ACTIVITY
Extract, from the records beneath this instruction, each line that contains the word "arrow".

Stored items

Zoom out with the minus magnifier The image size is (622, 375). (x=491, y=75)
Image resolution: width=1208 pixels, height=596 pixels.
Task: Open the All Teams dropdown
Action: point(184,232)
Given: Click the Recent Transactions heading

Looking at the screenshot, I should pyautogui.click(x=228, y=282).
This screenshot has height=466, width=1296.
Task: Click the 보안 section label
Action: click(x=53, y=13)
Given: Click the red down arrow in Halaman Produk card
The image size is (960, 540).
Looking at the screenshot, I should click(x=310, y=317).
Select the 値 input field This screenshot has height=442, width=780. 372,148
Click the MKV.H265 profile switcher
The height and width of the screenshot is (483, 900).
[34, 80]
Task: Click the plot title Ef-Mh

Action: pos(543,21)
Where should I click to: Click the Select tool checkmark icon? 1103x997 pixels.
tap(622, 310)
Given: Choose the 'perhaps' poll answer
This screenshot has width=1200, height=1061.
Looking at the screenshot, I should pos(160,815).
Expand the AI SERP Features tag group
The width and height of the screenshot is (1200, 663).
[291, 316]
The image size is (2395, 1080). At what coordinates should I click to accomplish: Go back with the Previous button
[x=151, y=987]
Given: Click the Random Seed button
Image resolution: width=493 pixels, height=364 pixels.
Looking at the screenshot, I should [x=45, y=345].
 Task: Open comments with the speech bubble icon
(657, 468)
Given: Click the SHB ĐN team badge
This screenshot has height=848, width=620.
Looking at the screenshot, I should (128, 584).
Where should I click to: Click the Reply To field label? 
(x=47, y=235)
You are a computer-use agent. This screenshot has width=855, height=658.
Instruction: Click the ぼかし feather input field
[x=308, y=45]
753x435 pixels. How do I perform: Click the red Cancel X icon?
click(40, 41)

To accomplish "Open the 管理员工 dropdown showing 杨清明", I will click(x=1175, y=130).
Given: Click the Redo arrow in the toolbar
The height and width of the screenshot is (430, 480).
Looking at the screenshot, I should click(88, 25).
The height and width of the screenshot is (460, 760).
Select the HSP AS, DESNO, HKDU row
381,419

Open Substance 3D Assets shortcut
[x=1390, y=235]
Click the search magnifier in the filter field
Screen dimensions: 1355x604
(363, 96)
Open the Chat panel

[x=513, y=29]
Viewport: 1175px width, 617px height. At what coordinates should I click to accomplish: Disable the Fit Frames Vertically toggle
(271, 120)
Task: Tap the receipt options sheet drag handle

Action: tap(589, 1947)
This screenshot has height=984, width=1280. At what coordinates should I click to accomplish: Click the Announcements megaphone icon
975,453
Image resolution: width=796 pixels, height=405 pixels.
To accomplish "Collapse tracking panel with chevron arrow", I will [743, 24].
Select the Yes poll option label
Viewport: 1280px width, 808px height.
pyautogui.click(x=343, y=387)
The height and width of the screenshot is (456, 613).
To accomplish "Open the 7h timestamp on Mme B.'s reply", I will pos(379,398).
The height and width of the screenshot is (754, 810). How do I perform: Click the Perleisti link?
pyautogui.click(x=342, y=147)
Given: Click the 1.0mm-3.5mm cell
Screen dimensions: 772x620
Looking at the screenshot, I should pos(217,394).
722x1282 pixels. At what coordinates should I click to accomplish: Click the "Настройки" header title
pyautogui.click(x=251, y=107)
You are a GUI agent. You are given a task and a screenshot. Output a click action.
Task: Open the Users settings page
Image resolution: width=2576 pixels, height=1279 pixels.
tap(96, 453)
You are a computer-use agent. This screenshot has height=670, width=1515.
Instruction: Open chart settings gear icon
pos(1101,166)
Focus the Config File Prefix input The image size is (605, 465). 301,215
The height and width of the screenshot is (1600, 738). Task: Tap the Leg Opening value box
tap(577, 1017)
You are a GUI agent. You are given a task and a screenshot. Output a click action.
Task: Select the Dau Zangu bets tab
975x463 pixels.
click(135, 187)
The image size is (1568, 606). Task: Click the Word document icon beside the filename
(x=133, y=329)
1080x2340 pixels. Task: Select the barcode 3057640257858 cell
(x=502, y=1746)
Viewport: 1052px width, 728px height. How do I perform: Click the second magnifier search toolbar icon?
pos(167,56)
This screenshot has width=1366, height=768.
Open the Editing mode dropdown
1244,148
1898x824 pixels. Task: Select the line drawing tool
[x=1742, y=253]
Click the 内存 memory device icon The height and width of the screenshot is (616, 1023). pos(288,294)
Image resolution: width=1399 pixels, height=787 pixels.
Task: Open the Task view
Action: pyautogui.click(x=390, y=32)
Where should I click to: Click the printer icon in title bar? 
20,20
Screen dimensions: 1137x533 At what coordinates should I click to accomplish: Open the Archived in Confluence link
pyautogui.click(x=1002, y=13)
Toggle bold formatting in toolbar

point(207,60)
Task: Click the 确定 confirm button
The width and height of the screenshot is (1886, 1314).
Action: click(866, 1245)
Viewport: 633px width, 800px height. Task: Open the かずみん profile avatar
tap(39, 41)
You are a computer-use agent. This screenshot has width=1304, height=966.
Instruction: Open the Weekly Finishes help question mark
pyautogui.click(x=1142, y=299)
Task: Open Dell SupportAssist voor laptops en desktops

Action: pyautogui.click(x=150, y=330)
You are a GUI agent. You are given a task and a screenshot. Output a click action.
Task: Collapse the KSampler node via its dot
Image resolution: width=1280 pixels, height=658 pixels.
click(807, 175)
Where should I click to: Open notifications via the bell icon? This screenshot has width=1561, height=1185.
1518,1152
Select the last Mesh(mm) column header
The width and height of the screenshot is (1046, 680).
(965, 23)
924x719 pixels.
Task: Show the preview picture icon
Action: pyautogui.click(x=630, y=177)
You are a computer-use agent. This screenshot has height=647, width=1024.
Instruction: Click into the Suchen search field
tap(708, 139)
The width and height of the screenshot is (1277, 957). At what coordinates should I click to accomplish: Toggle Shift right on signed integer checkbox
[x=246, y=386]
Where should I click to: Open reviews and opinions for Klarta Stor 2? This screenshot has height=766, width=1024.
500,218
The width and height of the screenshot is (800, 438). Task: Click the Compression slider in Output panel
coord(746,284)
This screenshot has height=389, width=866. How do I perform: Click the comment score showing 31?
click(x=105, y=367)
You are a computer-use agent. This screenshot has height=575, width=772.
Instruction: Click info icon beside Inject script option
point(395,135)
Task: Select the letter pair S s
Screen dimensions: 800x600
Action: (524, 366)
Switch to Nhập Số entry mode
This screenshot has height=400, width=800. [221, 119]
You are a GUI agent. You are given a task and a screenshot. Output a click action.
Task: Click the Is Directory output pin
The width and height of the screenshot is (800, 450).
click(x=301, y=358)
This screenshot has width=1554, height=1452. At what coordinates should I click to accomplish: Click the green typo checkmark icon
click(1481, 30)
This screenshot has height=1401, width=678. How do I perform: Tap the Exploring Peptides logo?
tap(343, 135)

WRITTEN ANSWER
Given: Click the red down arrow in Halaman Produk card
Given: Click the Redo arrow in the toolbar
To accomplish "Collapse tracking panel with chevron arrow", I will [743, 24].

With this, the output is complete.